Here we are….asking ourselves if it's responsible of us to send our oldest to ANY university in the US now, let alone some of the ones he had previously picked as top choices. And I started asking myself these questions from the day I saw high school students walking out in the middle of the day in SF to 'demand' a ceasefire. I found it bold, but uninformed. Fundamentally impulsive – acting out in lieu of engaging in dialogue. That is a dangerous foundation to build a movement on.
The university protests that have since followed go beyond bold but uninformed. As someone born in one of the most tumultuous areas of the Middle East + for what's it worth, majored in political science as an undergrad – the campus protests are by & large uninformed – built not on gathering knowledge from research, first-hand regional experience, nor scholarship but rather the byproduct of TikTok stories sewn together like a gigantic quilt made of dissolvable thread. No matter how big it is, it isn't going to hold. There are no references for backup, just other TikTok videos.

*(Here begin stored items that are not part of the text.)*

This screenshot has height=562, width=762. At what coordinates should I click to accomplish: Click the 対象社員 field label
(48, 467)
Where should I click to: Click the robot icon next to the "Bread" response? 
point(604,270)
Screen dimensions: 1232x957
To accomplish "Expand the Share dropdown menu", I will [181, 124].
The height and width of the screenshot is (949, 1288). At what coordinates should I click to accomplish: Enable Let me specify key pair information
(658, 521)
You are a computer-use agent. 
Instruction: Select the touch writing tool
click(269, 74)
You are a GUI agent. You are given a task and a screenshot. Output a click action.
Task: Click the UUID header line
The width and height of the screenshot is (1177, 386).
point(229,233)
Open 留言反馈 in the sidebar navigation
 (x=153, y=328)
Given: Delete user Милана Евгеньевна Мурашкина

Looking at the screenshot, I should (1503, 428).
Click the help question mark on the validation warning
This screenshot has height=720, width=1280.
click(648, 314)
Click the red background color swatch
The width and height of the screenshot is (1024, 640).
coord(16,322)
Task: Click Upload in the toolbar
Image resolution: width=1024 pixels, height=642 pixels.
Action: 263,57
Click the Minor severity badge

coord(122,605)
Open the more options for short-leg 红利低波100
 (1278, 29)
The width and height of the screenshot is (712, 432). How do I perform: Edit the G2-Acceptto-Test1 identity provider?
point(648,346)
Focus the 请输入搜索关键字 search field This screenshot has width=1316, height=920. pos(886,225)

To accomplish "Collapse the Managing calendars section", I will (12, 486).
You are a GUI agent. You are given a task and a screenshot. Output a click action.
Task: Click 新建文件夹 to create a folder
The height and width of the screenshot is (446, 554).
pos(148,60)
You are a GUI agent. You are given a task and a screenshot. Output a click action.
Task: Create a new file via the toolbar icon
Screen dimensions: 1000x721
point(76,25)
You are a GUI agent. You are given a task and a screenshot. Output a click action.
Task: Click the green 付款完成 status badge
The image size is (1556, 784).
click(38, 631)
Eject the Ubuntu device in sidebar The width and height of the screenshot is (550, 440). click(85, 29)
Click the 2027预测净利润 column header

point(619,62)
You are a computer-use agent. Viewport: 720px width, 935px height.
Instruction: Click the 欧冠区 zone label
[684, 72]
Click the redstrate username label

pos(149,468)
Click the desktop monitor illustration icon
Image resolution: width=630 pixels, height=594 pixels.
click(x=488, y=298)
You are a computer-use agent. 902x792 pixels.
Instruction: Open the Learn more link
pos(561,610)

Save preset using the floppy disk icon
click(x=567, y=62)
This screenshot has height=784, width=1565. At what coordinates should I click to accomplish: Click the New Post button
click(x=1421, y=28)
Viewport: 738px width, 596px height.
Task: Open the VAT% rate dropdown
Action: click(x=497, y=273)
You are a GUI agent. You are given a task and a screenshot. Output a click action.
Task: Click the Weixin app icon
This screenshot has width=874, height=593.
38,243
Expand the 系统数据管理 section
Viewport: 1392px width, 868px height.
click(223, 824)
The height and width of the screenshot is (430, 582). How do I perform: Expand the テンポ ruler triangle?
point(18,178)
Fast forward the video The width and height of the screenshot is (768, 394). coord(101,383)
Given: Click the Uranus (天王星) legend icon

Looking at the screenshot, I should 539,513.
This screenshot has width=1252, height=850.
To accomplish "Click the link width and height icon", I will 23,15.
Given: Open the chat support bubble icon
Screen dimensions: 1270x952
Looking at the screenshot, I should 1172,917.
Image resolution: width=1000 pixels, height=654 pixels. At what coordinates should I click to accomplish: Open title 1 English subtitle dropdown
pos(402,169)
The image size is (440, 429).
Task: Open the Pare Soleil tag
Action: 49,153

While that presents its own existential dilemma, it seemed at least limited to one demographic. Then came the Deans of Harvard, UPenn, and MIT at the Congressional hearing. For this, I can't blame TikTok. All I know is that I'm no longer just ambivalent about my son starting college, I'm really worried. The grown-ups in charge are not going to protect them – that much is clear. And even beyond physical security, what is perhaps more nuanced, more damaging long term, are the effects it will have on how and who our Jewish kids develop into on college campuses. What will the effect of self-segregation be like? And trying to hide visible signs of being Jewish, which my sons have already started doing by not wearing their kippot.
After all, from the age of 18-22, while these are young adults, they are in terms of human development, very much still in a very important phase of defining and refining a sense of who they are, their self-worth, and establishing their anchor in a community. It is not an easy phase of life, especially for this post-pandemic generation which has seen one of the highest rates of suicide in this age group. It begs the question, what does the qualifier of 'context' or 'actionable act' being necessary for the call for genocide of Jews on campus to be considered 'harassment' or 'hate speech' communicate to Jewish students on campuses about the worth of their lives? Perhaps we'll send him to Israel for a gap year where he'll likely be safer or at least, he'll have the opportunity to develop as a young adult without repressing and suppressing or apologizing for who he is.
Otherwise, the best I can hope at US campuses is perhaps what we saw at Cooper Union – an offer to hide in the basement in the midst of genocidal chants. Who knows, maybe they'll even throw in a diary for him to write in.